In 1998, Cosgrove went to the New York City Board of Education with a radical plan to create a high school to train IT workers. He suggested George Westinghouse High School "because we wanted a school that would really serve the kids from central Brooklyn," he says. The board--normally intractable, a nest of politics--knew of SIAC’s work in the schools and liked the idea.

As he developed the plan, Cosgrove consulted with educators at Long Island University, New York City Technical College and Polytechnic University, and a think tank called the Center for Children and Technology. In early 1999 the Board of Education faxed a copy of the proposal for IT High, as it came to be known, to the school principal, who ignored it for months.

In June 1999, the principal resigned, and Brizard, then an assistant principal, was given the job. "I needed a principal who could save the school," says Rose Albanese-DePinto, then superintendent for the Brooklyn and Staten Island high schools and a key supporter of Cosgrove’s plan. "If we didn’t immediately attack the problems [at Westinghouse], it would end up as a school under state registration review. That’s a terrible thing to happen to any school, a label that means you’re a failing school--and everyone in the city and in the state will know it. When we interviewed J.C. [Brizard] I felt that he understood the charge. Most important, he really cares about children."

In September 1999--a year before the launch--there was still a feeling of impending doom among teachers and students, who feared the school might close and become an office building or dormitory for one of the technology colleges. "I looked at it as if we had a child in the emergency room," says Brizard. Teachers who heard rumors about IT High feared for their jobs. The academic and vocational teachers refused to share a table in the cafeteria. Parents demanded to know what was going on. Around the school, the phrase IT High turned into a joke.

The Want Ads Moment

The turning point came at Brizard’s first meeting with the PTA. The agenda was "An Evening with the Principal," and a roomful of angry parents and teachers awaited him, some holding placards that read "Save Jewelry Making" and "Save Vocational Education."

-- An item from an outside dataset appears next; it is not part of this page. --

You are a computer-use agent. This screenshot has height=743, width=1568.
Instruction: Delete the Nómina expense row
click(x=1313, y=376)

Brizard had been warned, and he entered the room smiling and calm. Then he got down to business. "OK, you guys want to save jewelry making, fine," he said to them. "How many kids have you placed in industry in the past 20 years? Twenty-five years? Thirty years?" They couldn’t name more than three or four kids. He pressed on: "When you have a class of 28 a year who graduated from this program, and you can name only three or four kids over 30 years, what kind of service are we giving our kids?" A few people still insisted that jewelry making is a great option. Brizard replied that his wife is an artist: "She has a degree in art, she loves jewelry making--but she’s a medical assistant."

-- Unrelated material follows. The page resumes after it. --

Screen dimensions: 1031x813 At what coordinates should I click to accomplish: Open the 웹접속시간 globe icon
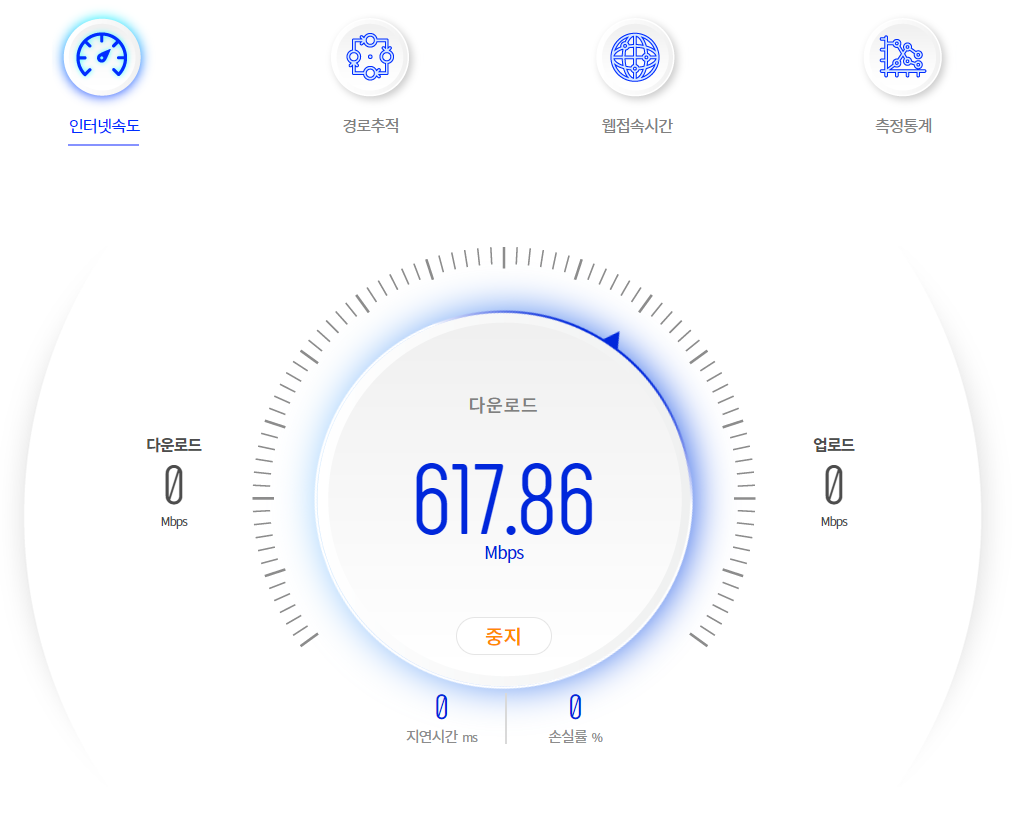coord(637,58)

Next, Brizard held up the employment ads from the newspapers and told them he couldn’t find a single job ad for jewelry making. "I’m not saying it doesn’t exist, but I couldn’t find any," he said. Using The New York Times he showed the dozens of ads offering high pay for programmers. "What we’re trying to do here is not to kill vocational education, but to reinvent it to roll with society, to change," he said. "A+ certification [for Cisco networking skills] is a real vocational program. You can’t get that option anyplace else." After the speech, the placards disappeared.